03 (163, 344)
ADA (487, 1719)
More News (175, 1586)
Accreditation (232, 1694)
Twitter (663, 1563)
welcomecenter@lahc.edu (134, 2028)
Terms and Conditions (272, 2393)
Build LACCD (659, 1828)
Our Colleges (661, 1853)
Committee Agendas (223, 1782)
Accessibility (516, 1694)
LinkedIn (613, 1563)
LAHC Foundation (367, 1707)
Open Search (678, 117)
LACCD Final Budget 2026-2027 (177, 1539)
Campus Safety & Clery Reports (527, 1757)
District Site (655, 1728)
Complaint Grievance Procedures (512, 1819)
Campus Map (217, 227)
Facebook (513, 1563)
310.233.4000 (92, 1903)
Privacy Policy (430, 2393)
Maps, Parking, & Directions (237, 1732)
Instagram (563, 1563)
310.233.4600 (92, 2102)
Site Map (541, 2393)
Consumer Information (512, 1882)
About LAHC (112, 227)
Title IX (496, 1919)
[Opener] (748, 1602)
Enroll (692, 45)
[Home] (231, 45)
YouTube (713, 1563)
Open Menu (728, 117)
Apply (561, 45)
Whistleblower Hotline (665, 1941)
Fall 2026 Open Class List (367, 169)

_ _ _

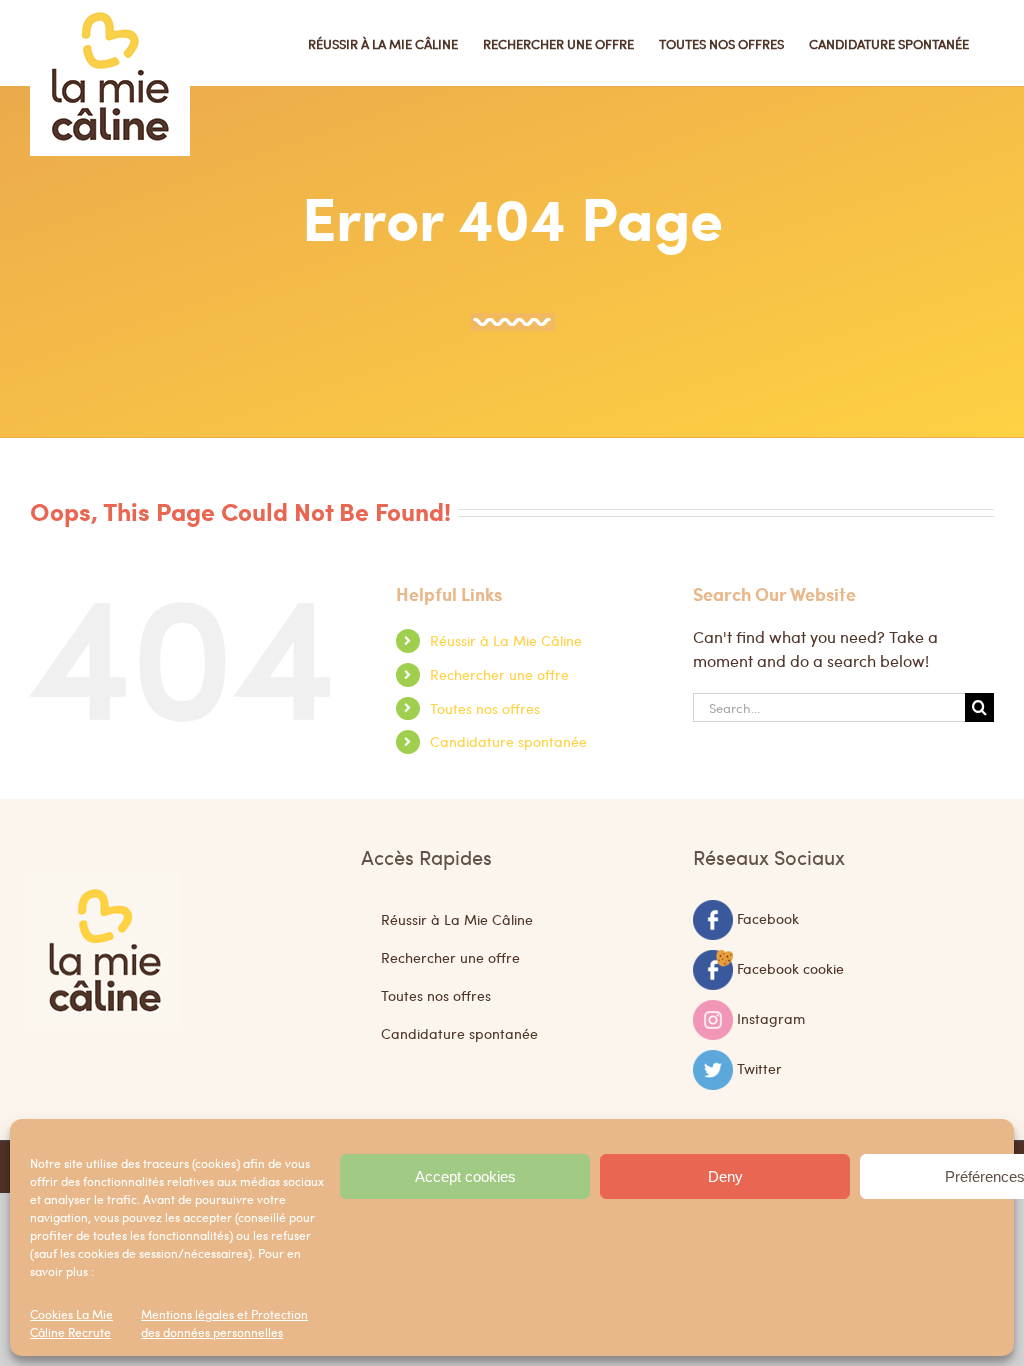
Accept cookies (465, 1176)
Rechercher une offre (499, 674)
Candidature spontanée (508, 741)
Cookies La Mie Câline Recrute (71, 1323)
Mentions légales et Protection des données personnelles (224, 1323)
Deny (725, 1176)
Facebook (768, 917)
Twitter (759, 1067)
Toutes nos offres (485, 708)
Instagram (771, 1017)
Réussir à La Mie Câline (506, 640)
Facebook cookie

_ _ _

Looking at the records above, how many of their lines carry the string "Campus"? Answer with the number and nothing else.

2